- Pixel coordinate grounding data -
__________
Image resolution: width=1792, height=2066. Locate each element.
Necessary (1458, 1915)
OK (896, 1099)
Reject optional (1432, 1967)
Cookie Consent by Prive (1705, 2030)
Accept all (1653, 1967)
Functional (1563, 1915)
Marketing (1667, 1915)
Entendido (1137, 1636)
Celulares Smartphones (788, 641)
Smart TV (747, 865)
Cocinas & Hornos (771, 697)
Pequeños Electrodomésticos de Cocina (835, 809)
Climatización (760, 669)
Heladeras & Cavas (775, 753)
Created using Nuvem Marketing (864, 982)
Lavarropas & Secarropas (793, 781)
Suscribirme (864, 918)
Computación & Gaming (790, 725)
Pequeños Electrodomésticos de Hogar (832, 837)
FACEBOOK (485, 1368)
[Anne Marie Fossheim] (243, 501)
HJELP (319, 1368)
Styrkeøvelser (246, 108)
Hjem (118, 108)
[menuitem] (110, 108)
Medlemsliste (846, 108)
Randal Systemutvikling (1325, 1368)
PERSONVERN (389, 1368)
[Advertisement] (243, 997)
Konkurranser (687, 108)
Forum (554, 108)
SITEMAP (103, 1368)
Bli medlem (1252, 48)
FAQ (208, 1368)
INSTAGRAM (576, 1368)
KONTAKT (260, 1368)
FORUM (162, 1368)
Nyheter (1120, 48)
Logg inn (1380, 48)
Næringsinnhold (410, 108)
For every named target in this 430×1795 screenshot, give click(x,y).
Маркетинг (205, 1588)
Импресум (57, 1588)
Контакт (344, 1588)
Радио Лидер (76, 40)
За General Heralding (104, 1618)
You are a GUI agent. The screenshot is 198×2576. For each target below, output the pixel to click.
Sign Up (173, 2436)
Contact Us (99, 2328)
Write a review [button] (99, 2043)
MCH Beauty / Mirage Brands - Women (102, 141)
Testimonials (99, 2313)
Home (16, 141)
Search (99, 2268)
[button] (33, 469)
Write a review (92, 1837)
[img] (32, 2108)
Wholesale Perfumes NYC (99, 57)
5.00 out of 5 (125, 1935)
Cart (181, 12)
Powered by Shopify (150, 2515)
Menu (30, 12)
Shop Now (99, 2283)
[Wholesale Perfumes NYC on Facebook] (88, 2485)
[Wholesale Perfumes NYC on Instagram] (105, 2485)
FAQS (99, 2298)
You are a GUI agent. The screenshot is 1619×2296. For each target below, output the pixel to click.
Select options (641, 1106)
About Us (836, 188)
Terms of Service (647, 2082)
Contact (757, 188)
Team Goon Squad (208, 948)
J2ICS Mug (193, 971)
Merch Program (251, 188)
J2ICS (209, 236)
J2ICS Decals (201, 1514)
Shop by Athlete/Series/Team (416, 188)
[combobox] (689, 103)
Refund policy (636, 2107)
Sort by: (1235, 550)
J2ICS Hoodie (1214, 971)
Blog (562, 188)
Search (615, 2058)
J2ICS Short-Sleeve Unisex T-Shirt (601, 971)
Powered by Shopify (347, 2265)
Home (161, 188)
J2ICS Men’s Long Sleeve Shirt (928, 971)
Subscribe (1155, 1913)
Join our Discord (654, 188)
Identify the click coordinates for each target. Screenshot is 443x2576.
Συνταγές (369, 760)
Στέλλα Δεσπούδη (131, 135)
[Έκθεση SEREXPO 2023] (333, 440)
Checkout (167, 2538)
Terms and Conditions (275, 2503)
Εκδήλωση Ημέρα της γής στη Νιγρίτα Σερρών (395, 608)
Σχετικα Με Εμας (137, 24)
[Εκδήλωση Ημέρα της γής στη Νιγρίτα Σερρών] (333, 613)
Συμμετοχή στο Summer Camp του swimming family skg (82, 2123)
__________
- Task instructions -
Please go through the data above and copy each line containing the word "agent".

- Written response -
You are a GUI agent. The screenshot is 198×2576. For each target below, output the pixel to click.
You are a GUI agent. The screenshot is 1619×2296. For each target below, output the pixel to click.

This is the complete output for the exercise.